PROVIDED TEXT:
To avoid uncertainties associated with different spatial resolutions, all relevant variables were converted into raster format with a 30-m resolution using QGIS software, which is conducive to achieving better results [39]. Among these 14 variables, lithology and land use are categorical variables, whereas the other variables are continuous variables. Both categorical and continuous variables can be used for four models. Studies have shown that the use of all categorical variables can yield a more accurate predictive performance than the use of partially continuous variables [40]. In addition, obtaining a standardized variable map is a prerequisite for landslide analysis [41]. Therefore, in the present study, continuous variables were reclassified into categorical variables based on different methods. Based on many previous studies (e.g., [42]), curvature was classified using the natural breaks method, which can form several classes based on the intrinsic features of a dataset without any subjective thought [23]. The other continuous variables were classified using the equal interval method following certain guidelines and suggestions applied in landslide assessments and to determine the class intervals and best arrangement of variable values [31,43].

3. Methodology

The modeling methodology proposed in this study consisted of five main steps (Figure 4): (i) constructing the geospatial database using QGIS software, (ii) analyzing the multicollinearity problem and predictive ability of variables using MATLAB and Waikato Environment for Knowledge Analysis (WEKA) package (version 3.8.5) software, (iii) building landslide susceptibility models using BN, DTable, RBFN and SGD algorithms in WEKA software, (iv) validating and comparing the models using MATLAB software, and (v) performing sufficiency analysis and producing LSMs in a GIS system.

TASK TO COMPLETE: According to the landslide excerpt, which method was used to classify curvature? The data on this page has no connection to the landslide excerpt.

GIVEN INFORMATION:
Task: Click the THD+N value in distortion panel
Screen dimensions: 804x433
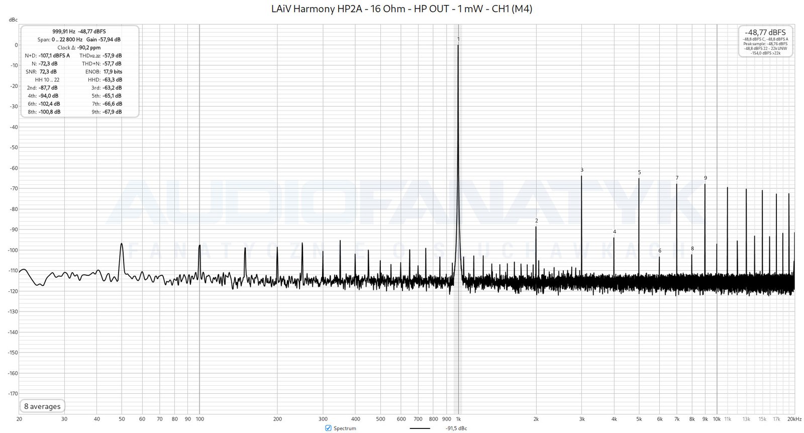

THE COMPLETED TASK: The natural breaks method.